Questions (en vrac) autour du travail social : 4. Comment éviter la stigmatisation des bénéficiaires ?

par | Jan 23, 2023 | Opinions | 0 commentaires

La principale difficulté du travail social réside dans le fait qu’elle constitue un marqueur social fort. L’entrée dans un dispositif d’intervention sociale est toujours motivée par un problème, un manque, une inadaptation. Les personnes concernées sont ainsi considérées à partir de leurs « défauts » au regard des canons d’un idéal social, d’une manière d’être ou d’une « normalité ». Ce mécanisme est stigmatisant car il marque une frontière entre le « commun des mortels » et les « vulnérables ».

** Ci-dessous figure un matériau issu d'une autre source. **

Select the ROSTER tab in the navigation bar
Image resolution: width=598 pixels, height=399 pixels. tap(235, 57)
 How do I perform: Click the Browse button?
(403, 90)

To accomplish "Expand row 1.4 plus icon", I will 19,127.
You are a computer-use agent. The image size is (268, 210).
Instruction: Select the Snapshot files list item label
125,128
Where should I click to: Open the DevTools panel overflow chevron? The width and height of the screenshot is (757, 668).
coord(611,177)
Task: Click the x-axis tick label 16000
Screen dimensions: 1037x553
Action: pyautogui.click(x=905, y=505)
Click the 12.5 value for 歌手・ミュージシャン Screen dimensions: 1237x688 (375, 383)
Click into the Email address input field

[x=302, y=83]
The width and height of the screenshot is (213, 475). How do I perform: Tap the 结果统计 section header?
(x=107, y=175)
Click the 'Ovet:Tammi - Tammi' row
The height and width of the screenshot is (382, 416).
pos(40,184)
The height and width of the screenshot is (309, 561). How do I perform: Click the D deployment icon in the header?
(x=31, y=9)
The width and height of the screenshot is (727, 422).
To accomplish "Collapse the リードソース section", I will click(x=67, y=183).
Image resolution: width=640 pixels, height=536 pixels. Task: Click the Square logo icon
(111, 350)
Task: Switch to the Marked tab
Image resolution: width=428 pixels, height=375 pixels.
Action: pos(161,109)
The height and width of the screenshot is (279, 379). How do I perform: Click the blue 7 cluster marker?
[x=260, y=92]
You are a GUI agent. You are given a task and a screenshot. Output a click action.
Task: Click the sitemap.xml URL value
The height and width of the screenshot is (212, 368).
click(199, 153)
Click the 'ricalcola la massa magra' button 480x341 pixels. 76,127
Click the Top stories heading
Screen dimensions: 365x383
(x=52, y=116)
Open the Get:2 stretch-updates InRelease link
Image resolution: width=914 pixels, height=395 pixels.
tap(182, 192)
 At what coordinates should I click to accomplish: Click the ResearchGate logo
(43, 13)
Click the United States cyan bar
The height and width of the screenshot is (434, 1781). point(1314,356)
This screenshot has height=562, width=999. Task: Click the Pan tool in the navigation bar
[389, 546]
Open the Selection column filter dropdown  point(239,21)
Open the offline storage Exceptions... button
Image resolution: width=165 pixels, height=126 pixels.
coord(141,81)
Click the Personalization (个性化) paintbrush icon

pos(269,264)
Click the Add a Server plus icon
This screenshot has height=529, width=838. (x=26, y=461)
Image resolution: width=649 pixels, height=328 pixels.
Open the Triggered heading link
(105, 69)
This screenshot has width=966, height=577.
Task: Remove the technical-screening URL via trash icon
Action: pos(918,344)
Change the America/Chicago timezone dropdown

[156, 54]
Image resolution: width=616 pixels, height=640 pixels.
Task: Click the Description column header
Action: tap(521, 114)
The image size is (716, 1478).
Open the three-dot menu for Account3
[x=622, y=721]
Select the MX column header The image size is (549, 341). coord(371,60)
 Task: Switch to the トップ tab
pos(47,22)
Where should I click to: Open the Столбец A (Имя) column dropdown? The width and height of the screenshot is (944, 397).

La question se pose alors de savoir comment sortir de cette ornière de la stigmatisation des publics.

Seul un changement de paradigme permettra de s’affranchir de ce cercle vicieux. Pour cela, plusieurs dimensions sont à mettre au travail :

  • D’abord, affirmer que le travail social est une mission de service public au même titre que la distribution d’eau ou d’électricité. Il s’agit ici de la distribution des prestations de solidarité qu’une société inclusive doit à tous ses membres.
  • Ensuite, banaliser l’idée même d’intervention sociale, c’est-à-dire la considérer comme une modalité parmi d’autre de l’action publique et la détacher de toute considération jugeante, moralisante ou culpabilisante.
  • Mais aussi, référer l’accompagnement social à l’accès ouvert à tous au droit commun. Si l’accès au droit commun est un droit fondamental, les travailleurs sociaux occupent une fonction supplétive comme il en existe plusieurs dans notre société (enseignants : supplétifs de l’accès au savoir, personnels médicaux : supplétifs de l’accès à la santé, avocats : supplétifs de l’accès au droit, etc.).

De plus, le meilleur moyen de ne pas se vivre comme appartenant à une catégorie stigmatisée de la société, c’est de se construire une identité collective positive (comme le fait ATD-1/4 Monde avec les personnes issues de la grande pauvreté ou Act-Up avec les personnes malades du SIDA, ou les Groupes d’Entraide Mutuelle avec les malades psychiques). Cela suppose de promouvoir des organisations collectives de bénéficiaires qui sont ainsi en mesure de prendre en main leur destin et d’agir sur les organisations qui s’adressent à eux.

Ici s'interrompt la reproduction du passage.